I’m angry that I feel helpless. I feel disconnected from a very apparent reality; a reality that often doesn’t feel like mine. This reality, however, is mine and one that needs to be discussed and changed.
I’m angry that I felt pressured to post. I had chosen to observe the day and not post across social media. I had also decided that I wanted to learn more, gather the facts and arm myself with information before sharing with my audience on social media. As I saw all the posts come in on my feed, I panicked. I panicked that my silence would speak louder than posting something that took me 3 minutes to do. I wanted time to read, I wanted time to understand and I wanted time to discuss.
I’m angry that we are still having this conversation. It’s 2020 and it feels like we’ve gone back in time.

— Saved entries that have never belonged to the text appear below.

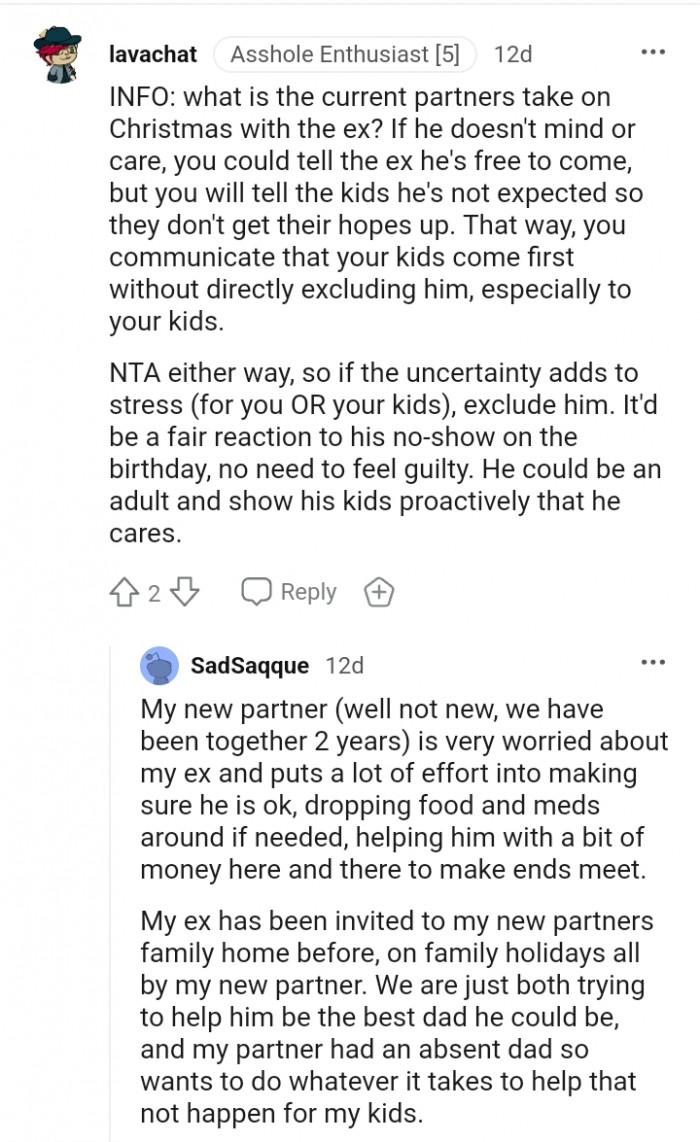Collapse SadSaqque's reply using the thread line
This screenshot has height=1142, width=700.
click(x=110, y=900)
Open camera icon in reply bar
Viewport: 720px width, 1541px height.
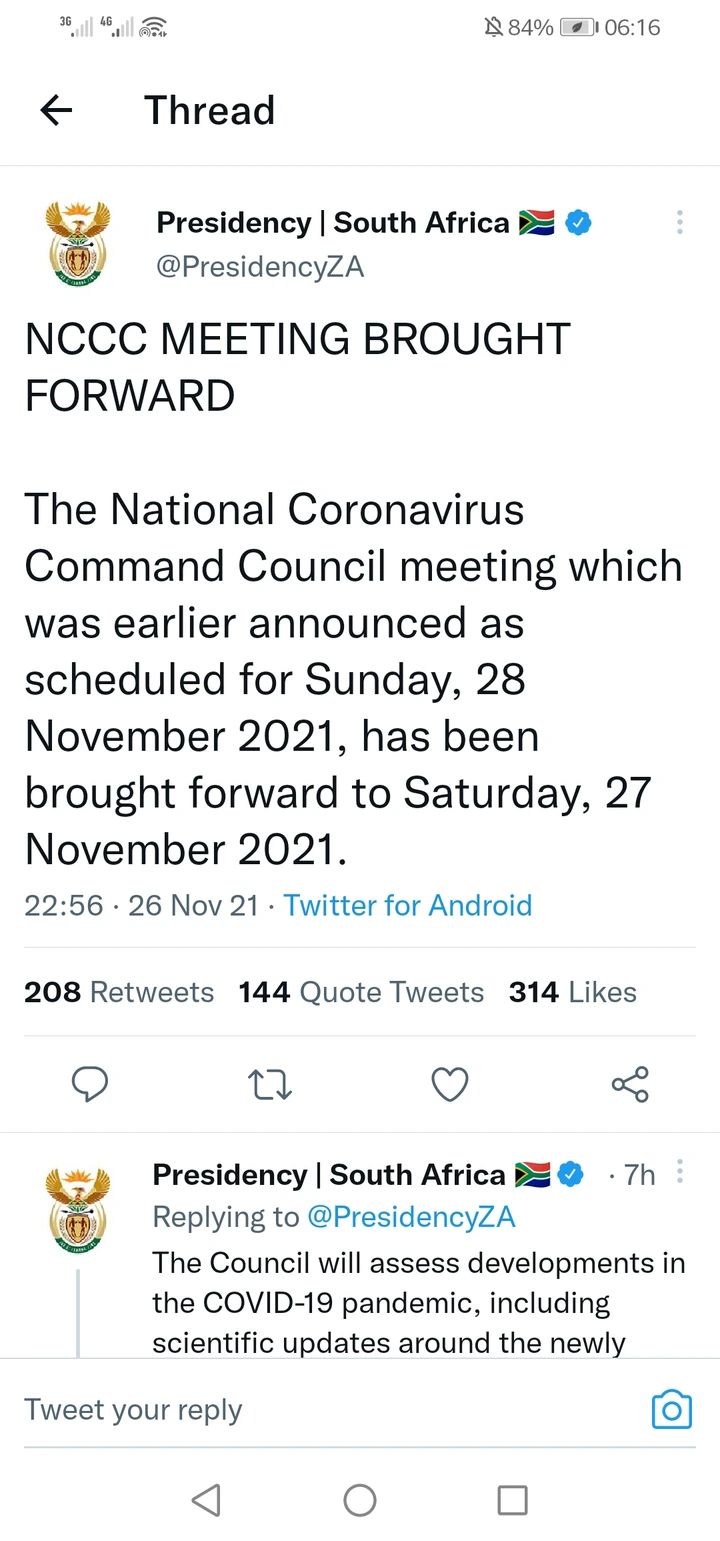click(672, 1409)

I’m angry that this has to be something that we educate ourselves on. Why is this still happening?
I’m angry that I’m cynical about the intentions of other creators. This is not a one-day conversation. This is not another #Ad campaign. We need to be constantly discussing this and this needs to be the new normal. It cannot just be something that we post about when we feel pressured to do so because others are doing it. We all have a responsibility and not just for one #BlackoutTuesday.
I’m angry that I felt like I had to post this article. I had so much going on in my head and I didn’t know what to do with it. I felt like the only thing at this very moment was to share how I felt. Perhaps I was wrong.
I’m angry that the elected officials in power do not represent the people.
I’m angry that so many people that protest have chosen not to vote.
I’m angry that this post will anger other people. Despite reading this over and over, I’m sure I’ve said something which makes other people feel uncomfortable or that makes me appear to be clueless, out-of-touch or disconnected. But I need to be part of the solution and not the problem. So if in angering you, I’ve made you think about your own actions and mentality, I can accept that.
I’m angry but I’m ready. I’m ready to continue this conversation, and I’m ready to be part of the solution.
As an individual, I am doing what I can to be present in this conversation, to listen and to decide how I can best make a positive impact.
As a business, I am evaluating how I can be more inclusive – from the content I share to the brands I work with. This will take time, but it’s happening.